A tax-break proposal for a multifamily rental housing project was opposed by union workers over the issue of wages at a hearing in Farmingdale Monday.
Cornerstone at Farmingdale, a planned $8.1 million, 42-unit apartment building, received approval from the village board of trustees in March and developer Anthony Bartone is now seeking tax breaks worth at least $335,563 through the Nassau County Industrial Development Agency. If approved, the project would also benefit from a payment in lieu of taxes agreement, which would allow the developer to effectively pay lower property tax rates. The amount was not available Monday.
"They should not be granted tax relief, IDA benefits," said Paul Leo, council representative for the Northeast Regional Council of Carpenters. Leo said construction workers at another Bartone project in Farmingdale are making "wages from the 1970s."
"The purpose of the IDA from our standpoint and our attorney's standpoint is that it is supposed to generate good paying jobs," Leo said.
About 20 people attended the hearing at village hall, most wearing T-shirts identifying themselves as members of the carpenters union, but Leo was the only speaker at the hearing.
Bartone's attorney, Frank Davis of the Uniondale law firm Forchelli, Curto, Deegan, Schwartz, Mineo & Terrana LLP, said his client is willing to talk to the union.
"We can start a dialogue," Davis said. He said Bartone has worked with unions on his other project in Farmingdale -- the 154-unit complex, Jefferson at Farmingdale Plaza, next to the Long Island Rail Road station.

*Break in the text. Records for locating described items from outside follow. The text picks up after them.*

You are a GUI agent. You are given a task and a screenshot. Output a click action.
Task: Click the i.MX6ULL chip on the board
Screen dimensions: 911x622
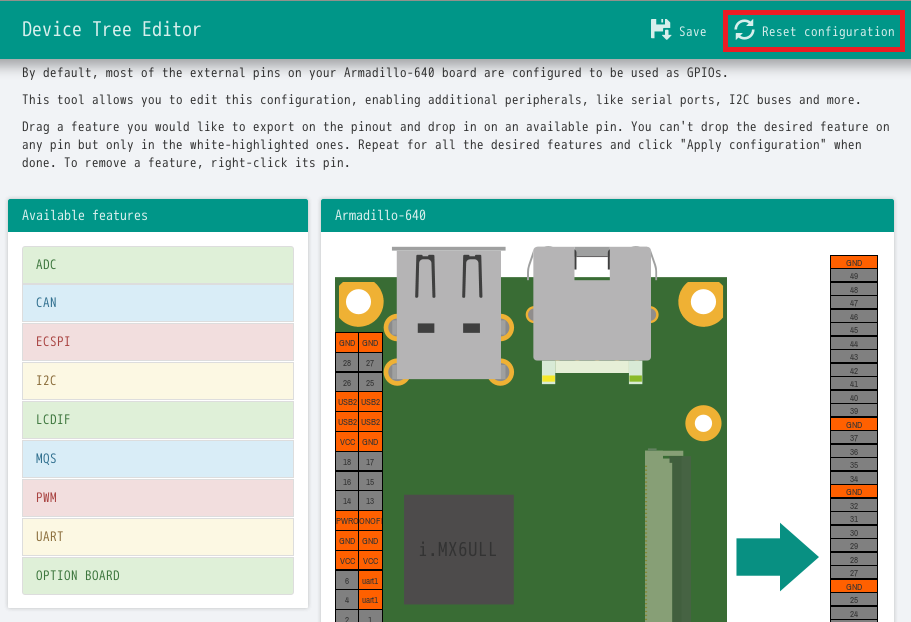point(458,549)
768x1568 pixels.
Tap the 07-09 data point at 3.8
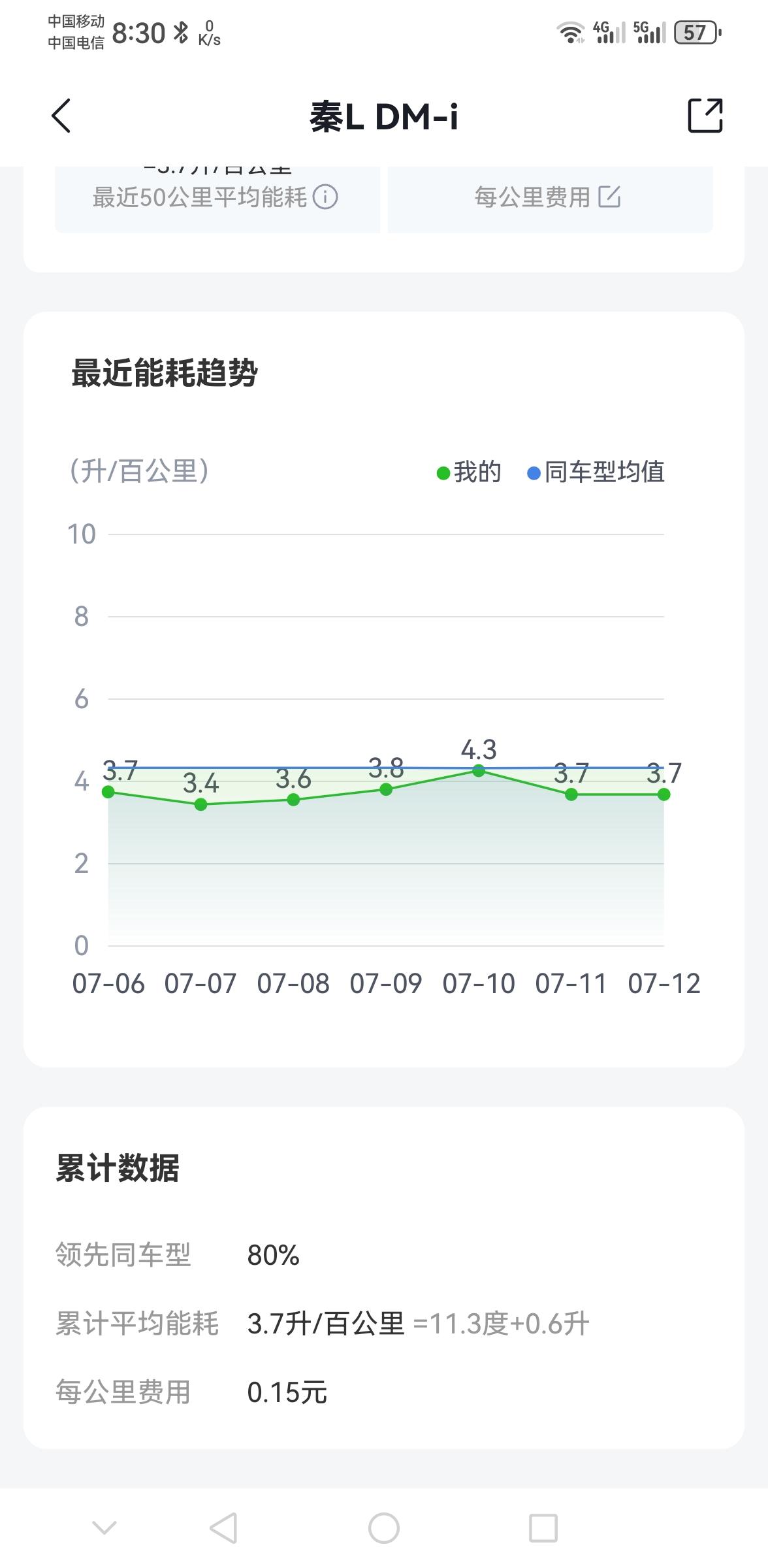click(x=386, y=789)
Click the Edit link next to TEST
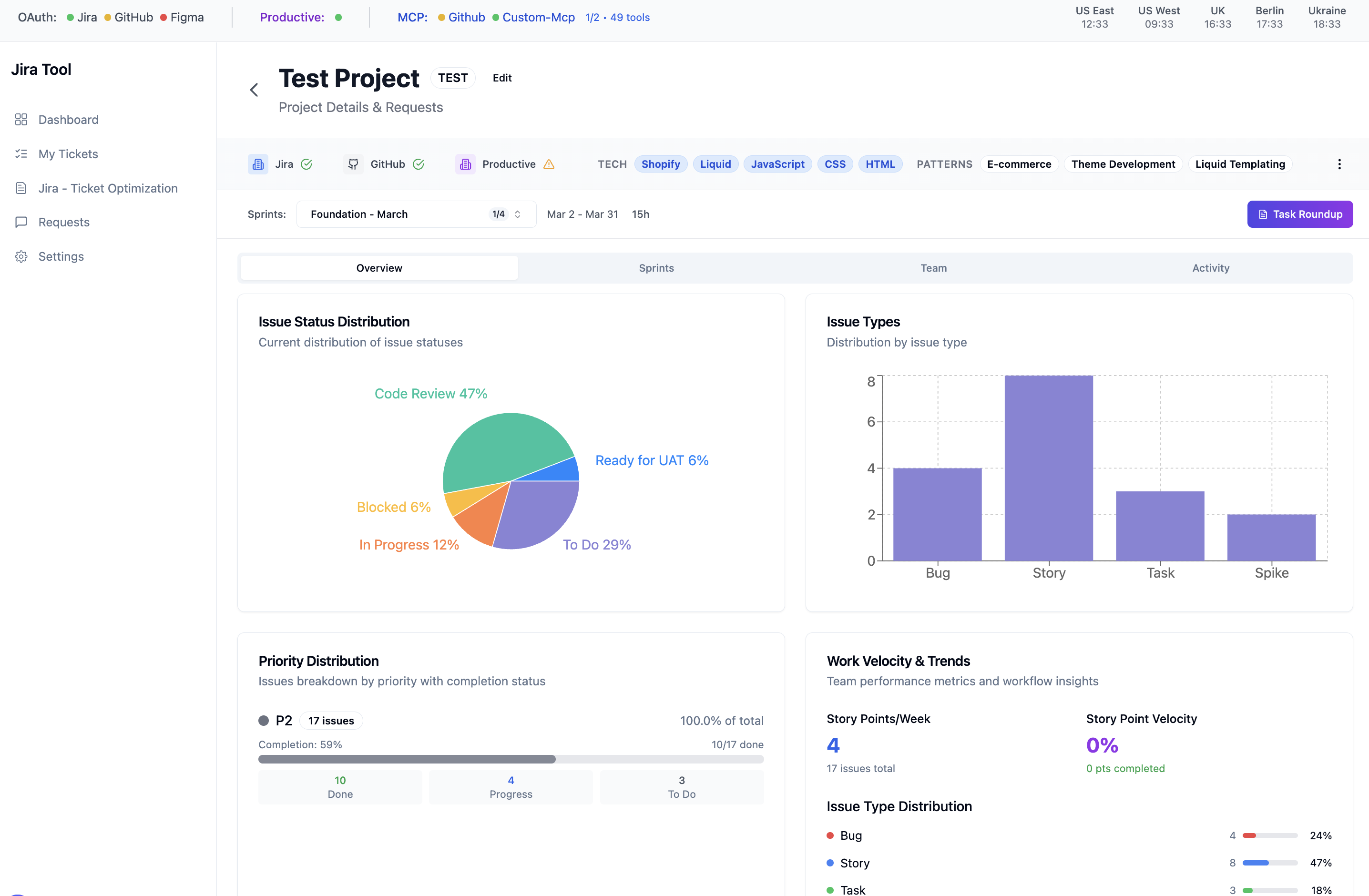 click(501, 78)
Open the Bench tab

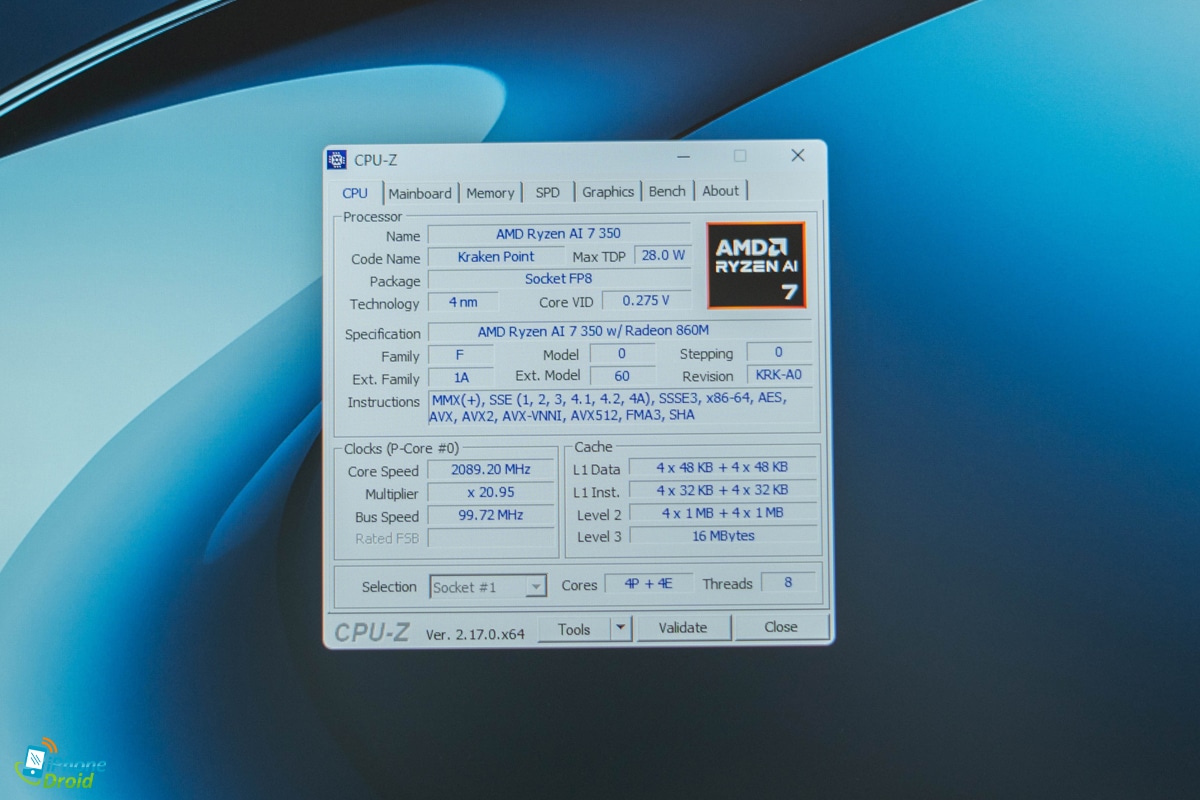(x=667, y=191)
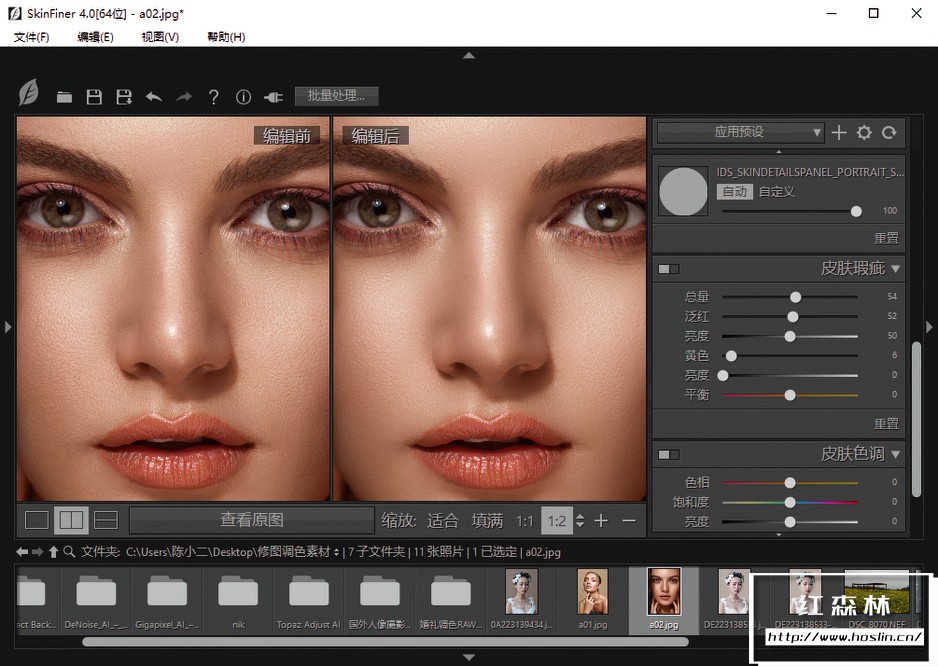Click the info (i) circle icon
The width and height of the screenshot is (938, 666).
243,97
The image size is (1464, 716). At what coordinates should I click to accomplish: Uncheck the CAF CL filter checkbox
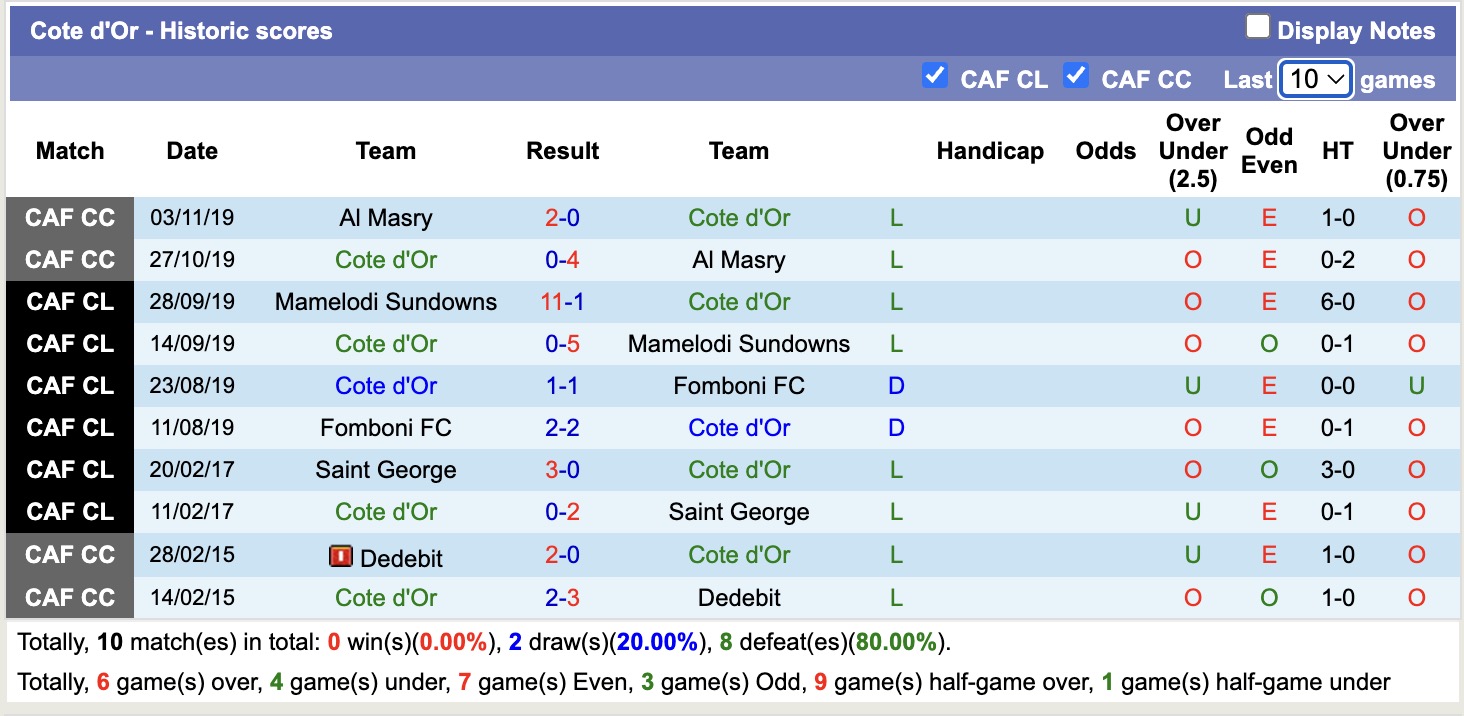click(x=934, y=76)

"We've always gotten the unions involved," Davis said.Farmingdale Mayor Ralph Ekstrand said the village was not involved with negotiations between the union and developer.
"As long as the building is built to code and they pass all their inspections by the village engineers, that's all the village cares about," Ekstrand said. He said the payment in lieu of tax agreement would be good for the village because it would help spur development that would bring in more revenue than the property does now.
Davis said the developer expects to begin construction in the current quarter and finish next summer.
The new project, which is also to be built adjacent to the LIRR, will displace the Farmingdale office of the Long Island Checker Cab company, which plans to briefly move into a trailer on the other side of the tracks. Ekstrand said the village is helping the company look for a new location.